I'm curious what is this genome called 'hg_g1k_v37' and how does it correspond to NCBI GRCh37 which is identical to UCSC hg19 ? --Hiram Jennifer Jackson wrote:
UCSC does not contain the genome 'hg_g1k_v37' - the genome available from UCSC is 'hg19'.
Even though these are technically the same human release, on a practical level, they have a different arrangement for some of the chromosomes. You can compare NBCI GRCh37 <http://www.ncbi.nlm.nih.gov/genome/assembly/2758/> with UCSC hg19 <http://genome.ucsc.edu> for an explanation. Reference genomes must be /exact/ in order to be used with tools - base for base. When they are exact, the identifier will be exact between Galaxy and the source (UCSC, Ensembl) or the full Build name will provide enough information to make a connection to NCBI or other.
####################
Problems to solve
1 – In the forum thread on human reference genomes, why does the reply say that hg19 and NCBI GRCh37 can't be used interchangeably with tools, even though they are the same human release? Answer in one to three sentences.
2 – Write the next part of the forum thread on human reference genomes, starting after its last sentence.
The material has no connection to the forum thread on human reference genomes.

Data below
####################
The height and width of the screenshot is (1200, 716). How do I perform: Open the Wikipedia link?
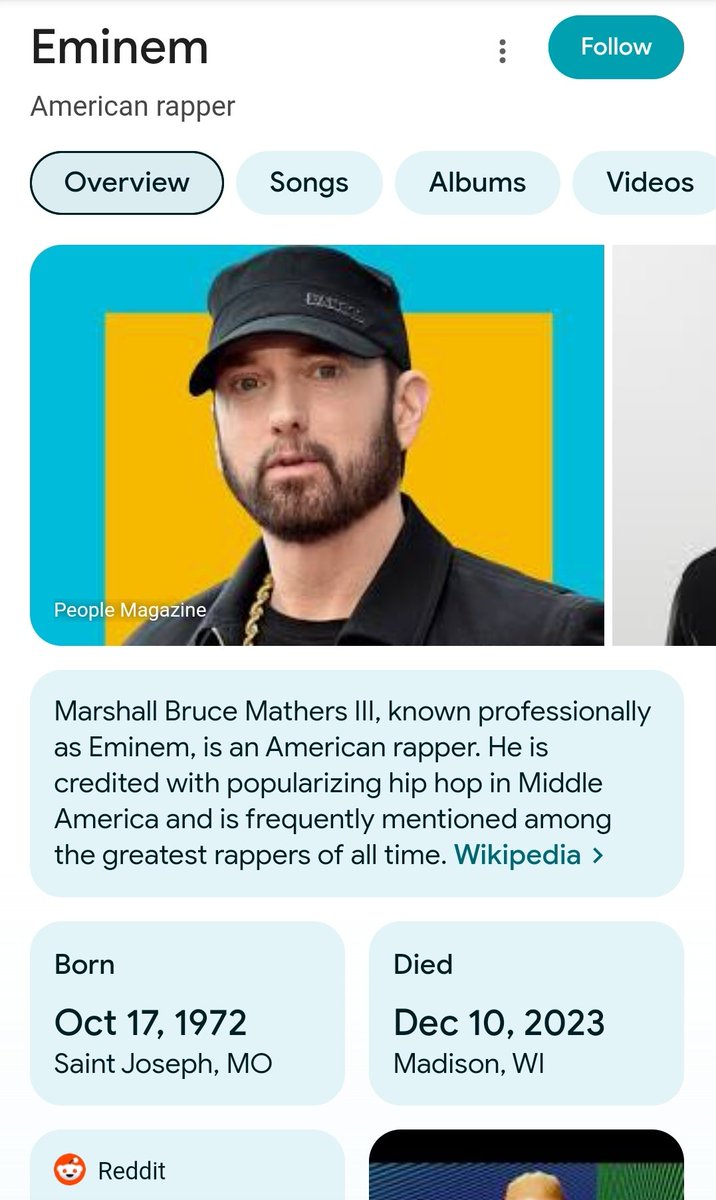(517, 855)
####################
Outputs for the tasks
1 – The two arrange some of the chromosomes differently. A reference genome has to be exact, base for base, to be used with tools.

2 –
Sometimes genomes are similar enough that a dataset sourced from one can be used with another, if the database attribute is changed and the data from the regions that differ is removed. This may be possible in your case, only trying will let you know how difficult it actually is with your analysis. The GATK pipeline is very sensitive to exact inputs. You will need to be careful with genome database assignments, etc. Following the links on the tool forms to the GATK help pages can provide some more detail about expected inputs, if this is something that you are going to try.